WHAT YOU WILL DO: Please convert the records, starting at the first line and ending at the line that contains "pyautogui.click(x=207, y=292)", into a Markdown table with the columns Row and Line, leaving out any blank lines.

__________

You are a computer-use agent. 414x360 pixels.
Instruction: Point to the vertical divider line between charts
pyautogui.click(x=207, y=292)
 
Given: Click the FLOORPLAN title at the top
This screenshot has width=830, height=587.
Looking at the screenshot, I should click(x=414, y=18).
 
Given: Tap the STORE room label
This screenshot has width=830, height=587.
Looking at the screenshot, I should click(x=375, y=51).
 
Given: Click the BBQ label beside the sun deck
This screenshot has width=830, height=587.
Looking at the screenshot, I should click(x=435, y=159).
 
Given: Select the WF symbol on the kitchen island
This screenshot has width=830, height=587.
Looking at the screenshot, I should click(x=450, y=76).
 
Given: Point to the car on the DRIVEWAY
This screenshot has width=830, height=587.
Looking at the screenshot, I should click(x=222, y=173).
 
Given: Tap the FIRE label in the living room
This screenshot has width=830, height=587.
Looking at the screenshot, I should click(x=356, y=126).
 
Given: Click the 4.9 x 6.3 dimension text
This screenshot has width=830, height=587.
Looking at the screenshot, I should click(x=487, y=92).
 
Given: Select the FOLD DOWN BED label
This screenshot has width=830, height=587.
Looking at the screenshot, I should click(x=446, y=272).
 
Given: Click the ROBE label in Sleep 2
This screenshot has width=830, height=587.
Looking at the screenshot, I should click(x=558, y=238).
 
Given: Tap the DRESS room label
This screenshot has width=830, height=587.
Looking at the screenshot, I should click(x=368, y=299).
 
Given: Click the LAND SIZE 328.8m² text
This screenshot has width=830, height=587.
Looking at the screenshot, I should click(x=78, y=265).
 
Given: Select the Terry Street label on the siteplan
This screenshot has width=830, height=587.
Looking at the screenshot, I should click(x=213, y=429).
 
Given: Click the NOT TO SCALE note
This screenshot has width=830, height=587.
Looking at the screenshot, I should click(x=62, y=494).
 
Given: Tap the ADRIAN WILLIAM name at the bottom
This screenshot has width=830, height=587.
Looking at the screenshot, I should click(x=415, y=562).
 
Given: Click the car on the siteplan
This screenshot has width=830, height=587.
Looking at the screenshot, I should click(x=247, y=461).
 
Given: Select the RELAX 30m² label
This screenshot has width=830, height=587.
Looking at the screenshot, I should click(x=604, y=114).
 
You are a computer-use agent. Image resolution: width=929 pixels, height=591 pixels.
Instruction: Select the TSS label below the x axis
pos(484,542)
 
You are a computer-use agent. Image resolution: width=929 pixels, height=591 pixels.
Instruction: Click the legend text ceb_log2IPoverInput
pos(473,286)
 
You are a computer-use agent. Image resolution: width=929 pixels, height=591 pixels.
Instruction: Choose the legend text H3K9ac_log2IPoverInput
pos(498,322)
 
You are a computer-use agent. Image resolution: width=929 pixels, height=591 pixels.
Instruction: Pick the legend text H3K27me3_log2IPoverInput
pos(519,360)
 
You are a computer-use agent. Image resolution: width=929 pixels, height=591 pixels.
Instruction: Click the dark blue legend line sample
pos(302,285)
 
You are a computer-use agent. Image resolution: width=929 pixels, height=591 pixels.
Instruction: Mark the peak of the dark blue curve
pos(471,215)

__________

SOLUTION BELOW:
| Row | Line |
|---|---|
| 1 | You are a computer-use agent. 414x360 pixels. |
| 2 | Instruction: Point to the vertical divider line between charts |
| 3 | pyautogui.click(x=207, y=292) |